La science rencontre la foi
Les chercheurs modernes ont diagnostiqué chez Hildegarde de Bingen diverses pathologies pour expliquer ses visions. Le célèbre neurologue Oliver Sacks a peut-être fait l’identification la plus convaincante dans son livre Migraine.
Il s’est référé à un manuscrit de Scivias écrit vers la fin de la vie d’Hildegarde, dans lequel ses étranges visions sont accompagnées d’illustrations tout aussi étranges. Il a observé que les dessins basés sur les descriptions d’Hildegarde de Bingen – des figures rayonnant de lumière et se détachant sur des lignes concentriques et ondulées – sont très similaires à un type de migraine qui se manifeste par des lumières vives sur un fond sombre. L’expérience d’Hildegarde de Bingen des étoiles tombant dans la mer, qu’elle interprétait allégoriquement comme représentant la chute des anges rebelles du ciel, est littéralement, selon les termes de Oliver Sacks, « une pluie de phosphènes en transit à travers le champ visuel, leur passage étant suivi d’un scotome négatif ».
Mais une telle rationalisation écarte-t-elle l’origine divine des visions d’Hildegarde de Bingen ? Oliver Sacks répond par la négative. Sa maladie a changé le cours de sa vie et lui a donné « l’inspiration extatique » pour diriger, conseiller, guérir les autres et être une force pour le bien dans le monde. Malgré leurs origines physiologiques, ses expériences mystiques étaient authentiques et leurs effets réels. La leçon à en tirer est que la science et la foi, loin d’être incompatibles, s’interpénètrent en réalité.
Courage et canonisation
Tout au long de sa vie, Hildegarde de Bingen a fait preuve de courage moral en s’opposant aux autorités qui voulaient contrôler son statut de visionnaire pour leurs propres intérêts. Lorsque l’abbaye de Disibodenberg s’est enrichie grâce à l’afflux de dons dû à la présence d’Hildegarde, l’abbé a d’abord refusé de la laisser partir avec ses moniales pour en fonder une autre (en d’autres termes, il manquait de « viriditas »). Lorsqu’elle persiste dans son ambition, il incite ses moines à susciter l’hostilité de la population locale. Accusée de folie et de falsification de ses visions, Hildegarde tombe malade dans son lit. Pendant des semaines, elle ne bouge pas et ne parle pas. Finalement, l’abbé, craignant qu’elle ne meure, accède à sa demande et sa santé se rétablit.
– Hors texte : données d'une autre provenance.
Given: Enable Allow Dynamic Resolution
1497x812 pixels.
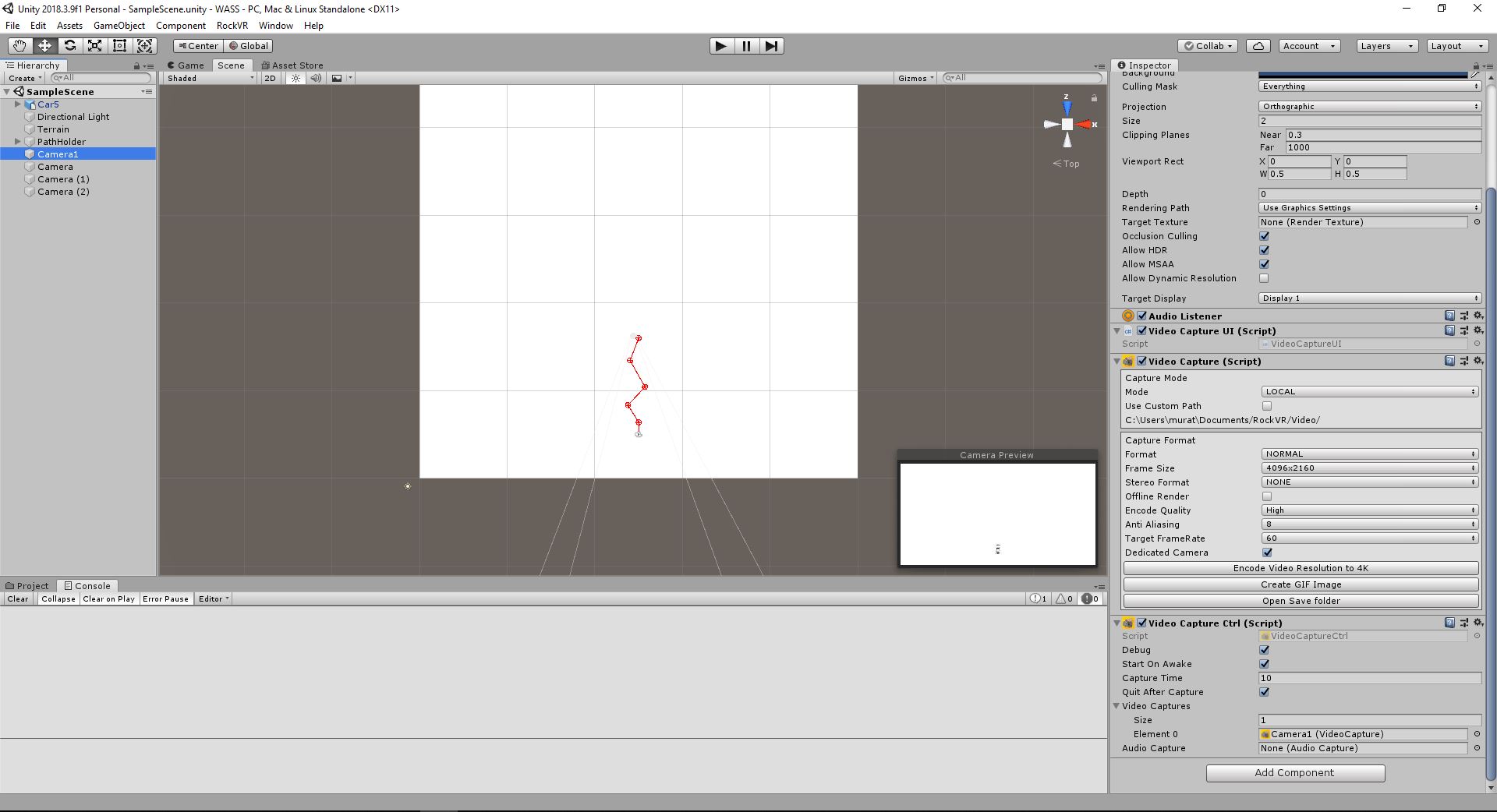Looking at the screenshot, I should click(1264, 278).
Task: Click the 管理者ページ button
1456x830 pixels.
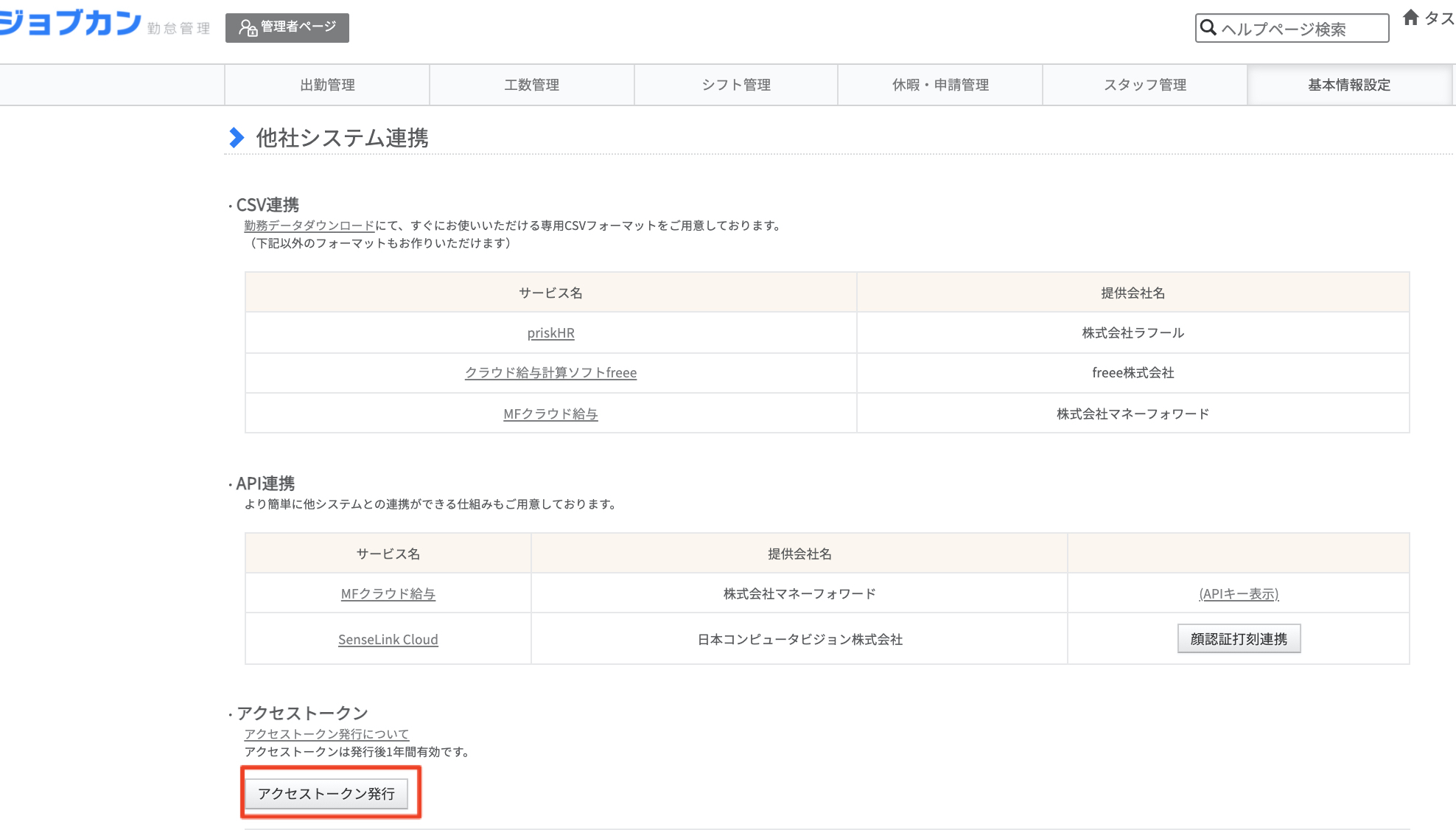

En d’autres occasions, elle a réglé des conflits avec des moines autoritaires en faisant appel au pape. Finalement, elle a acquis l’indépendance nécessaire pour diriger ses moniales avec un minimum de surveillance. Son exemple moral et ses réalisations lui ont valu une admiration durable et, en 2012, la « Sibylle du Rhin » a été nommée docteur de l’Église, l’une des 37 théologiennes estimées à recevoir ce titre. Les personnes en quête de spiritualité continuent de trouver un encouragement dans son mélange des domaines matériel et immatériel.
Dans son livre Les causes et les remèdes, Hildegarde de Bingen écrit : « Lorsque les éléments dont le monde est fait travaillent en harmonie, le sol est sain, les arbres donnent des fruits abondants, les champs donnent des récoltes abondantes, et tous sont heureux. Mais si les éléments ne travaillent pas en harmonie, le monde devient malade. Il en va de même pour les êtres humains ».